■ **Stored records**
■ ■ ■ ■ ■

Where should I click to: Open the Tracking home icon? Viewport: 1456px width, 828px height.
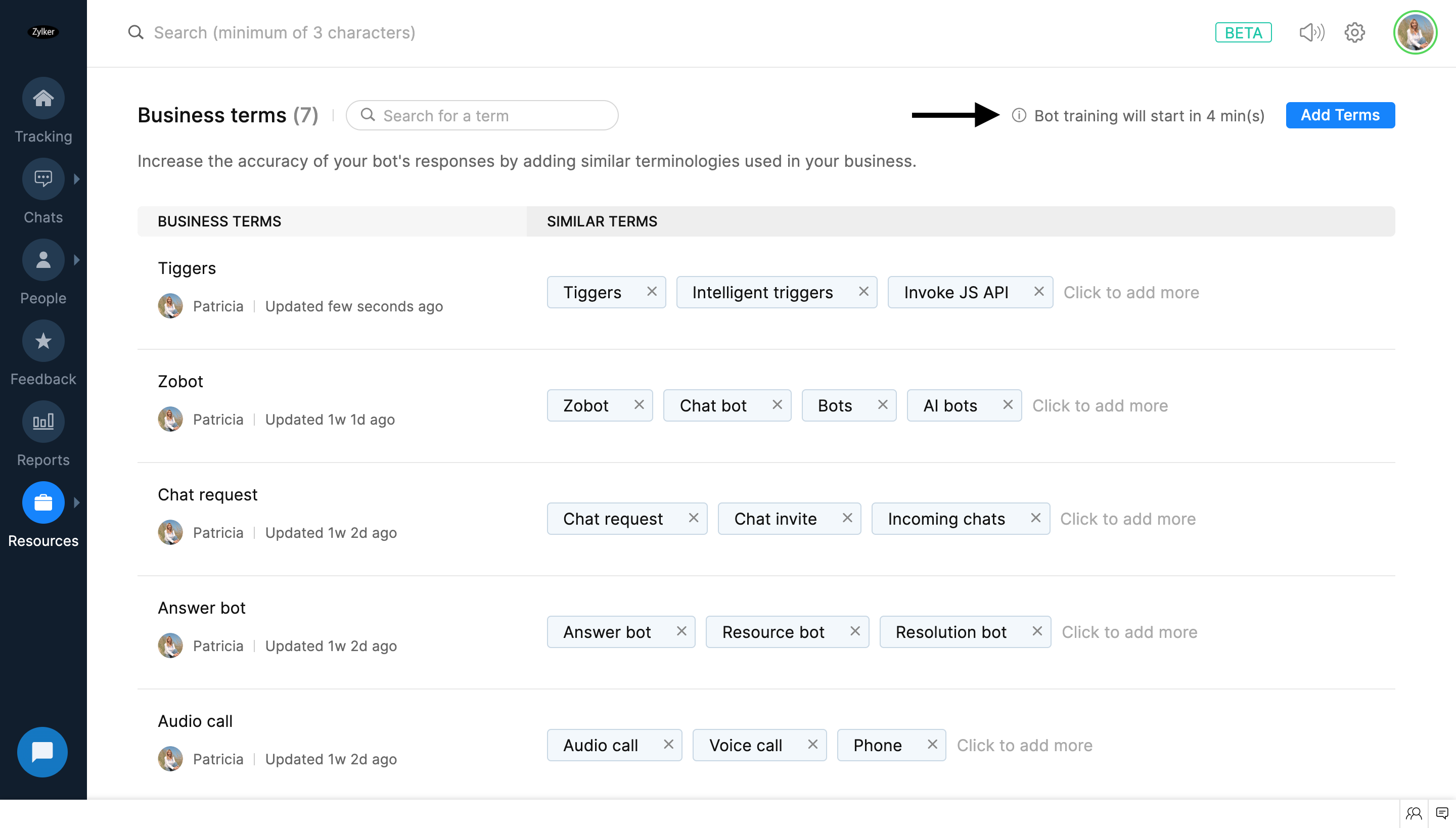coord(43,98)
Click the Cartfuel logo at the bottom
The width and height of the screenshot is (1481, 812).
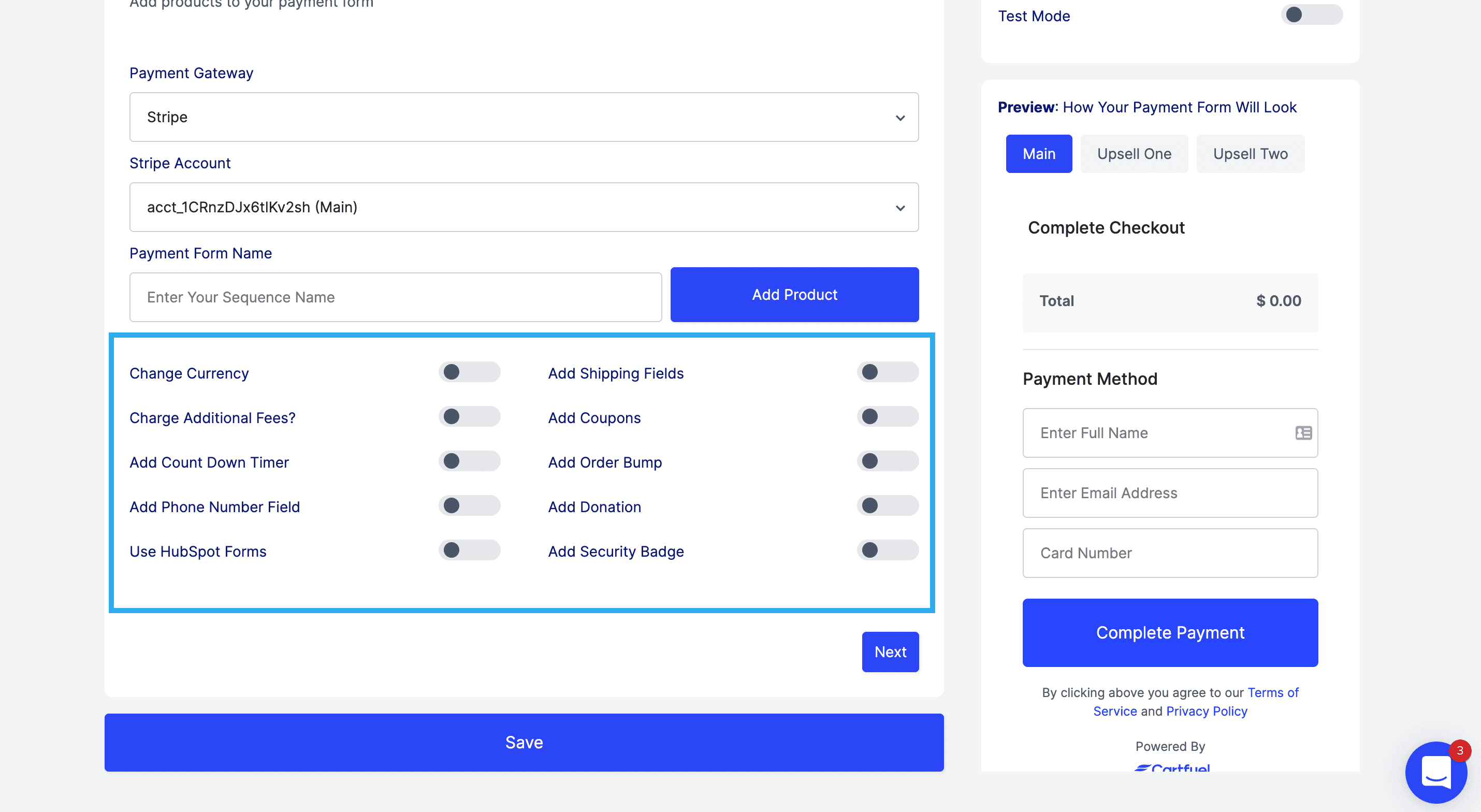click(1171, 767)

■ ■ ■ ■ ■

■ **What you are asked to do**
Restate every line of the data above word for word, with the images removed.

■ **Solution for this task**
Where should I click to: Open the Tracking home icon? Viewport: 1456px width, 828px height.
coord(43,98)
Click the Cartfuel logo at the bottom
The width and height of the screenshot is (1481, 812).
click(1171, 767)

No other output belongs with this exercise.